No voy a dármelas de progre y pretender que no disfruto (conscientemente, sí) de mis privilegios. Ayer me senté al lado de la ventana a tomar el sol y una chela sin alcohol, muy pirula, mientras mataba las últimas dos horas de pega antes del finde. Tan echado para atrás estaba, que hasta saqué una foto para el Insta en la que destaco la cerveza y mis calcetines H&M rosados. Muy abacanado el lopradino penca. Sentí, por un minuto, que le había ganado a la vida. Pensé en mi familia, apiñada viviendo en un departamento de un block en Lo Prado, cagados de miedo con la huevada del COVID. Con un Ministro de Salud que es un puto chiste, un gobierno inútil y un presidente de cartón. No hacemos ni uno con esos culeados que obligan a los chilenos a sacrificarse por la economía del país, sin importarles un pico su salud ni su bienestar. Y yo, muy cómodo acá, trabajando en casa hace más de un mes con mi sueldo pagado íntegramente. Un sueldazo más encima, comparado con los estándares chilenos. Qué injusto todo.
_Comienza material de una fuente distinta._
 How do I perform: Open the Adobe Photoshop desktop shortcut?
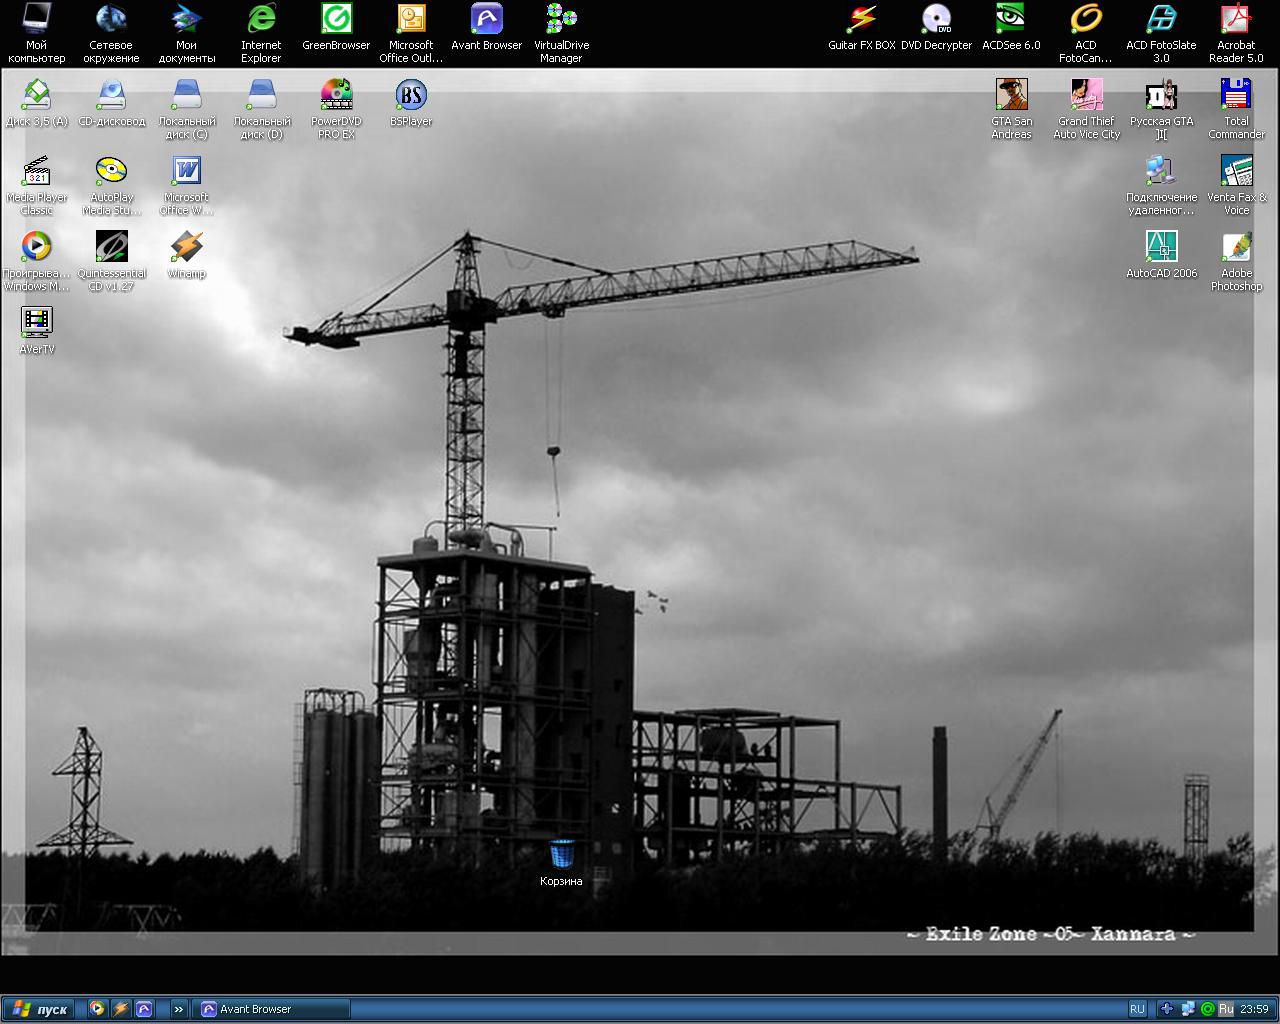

A veces se me olvidan los privilegios, sí. En especial cuando la vida se pone difícil. Cuando el corazón está muy hecho pebre, o cuando la soledad se hace muy evidente. Ahí pienso en mandar todo a la concha de su madre y volver a Chile. A la comodidad de lo conocido, al calor de la familia y los amigos. Pero claro, es en una contingencia como ésta en la que es bastante obvio que Chile está cagado. Que el neoliberalismo destruyó el alma del país y convirtió a compatriotas en enemigos por culpa de la plata. Y ahí recapacito y vuelvo a echarme en mi sillón multicolor IKEA, a sufrir por una mina y no por estar cagado de hambre o condenado a morir por la pandemia (o el gobierno) de turno.